Der Karlsruher SC gegen den Hamburger SV: Über dieser Partie schwebt immer noch das Relegationsgeschehen am Ende der Saison 2014/15. Nach dem 1:1 beim damaligen Bundesliga-16. HSV, verloren die Zweitliga-Dritten aus Karlsruhe das Rückspiel 1:2 nach Verlängerung. Der Traum vom Aufstieg in die Bundesliga war geplatzt. Knackpunkt war der zwischenzeitliche 1:1-Ausgleich des HSV in der 90. Minute nach einem aus Karlsruher Sicht unberechtigten Freistoß.

Nur noch Gordon
Von den damaligen Wildparkprofis trägt heute nur noch Daniel Gordon das KSC-Trikot. Bei ihm und seinen aktuellen Mitspielern spielt diese Geschichte vor dem Wiedersehen mit dem HSV morgen (13.30 Uhr/Sky) »keine Rolle«, versichert der Karlsruher Innenverteidiger: »Wir denken nur an die drei Punkte.« Gordon weiß aber, »dass das beim Verein, den Fans und in der Stadt« anders ist. Die Hoffnung, dass Fortuna diesmal nicht das Trikot mit der Raute, sondern das der Karlsruher überzieht, ist groß, der Wunsch nach ausgleichender Gerechtigkeit riesig - das Stadion ist mit 15 000 Zuschauern ausverkauft. 1630 Karten gingen an den HSV. 

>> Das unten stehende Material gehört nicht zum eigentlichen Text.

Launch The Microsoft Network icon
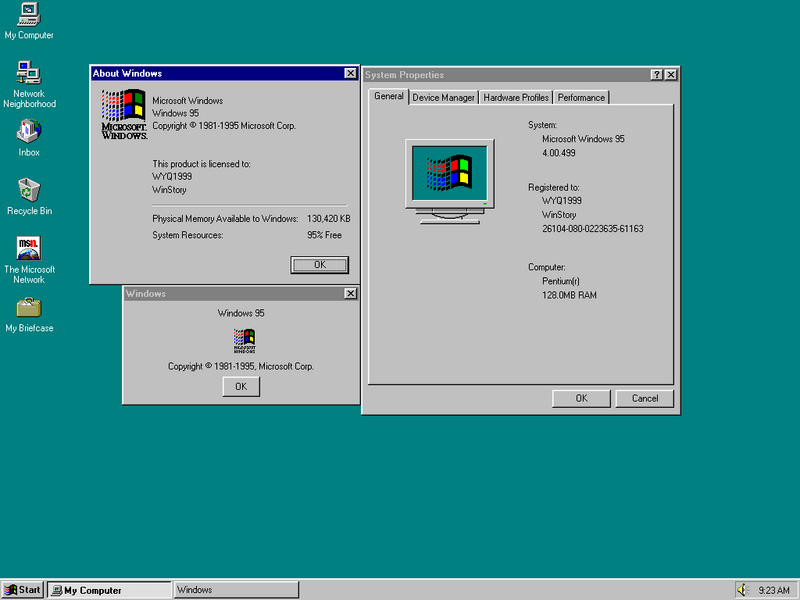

»Die Hamburger«, sagt KSC-Trainer Alois Schwartz, »haben einen ganz anderen Geldbeutel und spielen deshalb »mit dem VfB Stuttgart und teilweise auch Hannover 96 in einer eigenen Liga.« Und Oliver Kreuzer pflichtet ihm bei: »Der HSV ist uns in vielen Dingen im Längen voraus - was die Vereinsgröße anbelangt, das Budget, das Stadion.« Aber, so der Sportdirektor des KSC weiter: »Das Spiel wird auf dem Platz entschieden. Und an einem Tag können wir den HSV schlagen.«

HSV hat Respekt - mehr nicht
Damit dieser eine Tag der morgige Sonntag sein kann, »müssen wir natürlich an unsere Leistungsgrenze gehen - mit großer Laufbereitschaft, mit Aggressivität, mit Mut«, fordert Schwartz. Wenn dann noch das nötige »Matchglück und Schiriglück« aufseiten seiner Mannschaft sei, »können auch wir dieses Spiel gewinnen.« 

Deshalb bringen die favorisierten Hamburger dem KSC, Respekt entgegen: »Wie jedem Gegner«, sagt Trainer Dieter Hecking: »Aber nicht zu viel.« In seinen Augen mache es wenig Sinn, sich zu sehr mit dem Gegner zu beschäftigen. Er beschäftige sich lieber mit seiner Mannschaft.

 "Keine Übermannschaft"
Bei der fallen die potenziellen Startspieler Ewerton, Aaron Hunt, Timo Letschert und Christoph Moritz verletzt aus. Aber auch ohne dieses Quartett hat der HSV Bochum 1:0 geschlagen. Die Hanseaten sind mit sieben Punkten und erst einem Gegentreffer Tabellenführer. »Eine Übermannschaft aber ist das nicht«, sagt Kreuzer, »sonst hätten sie neun Punkte.«
KSC-Coach Schwartz kann, nachdem Burak Camoglu seit einer Woche wieder schmerzfrei am Mannschaftstraining teilnimmt, personell aus dem Vollen schöpfen, wird seine Startelf gegenüber der 1:2-Niederlage in Kiel aber nicht ändern.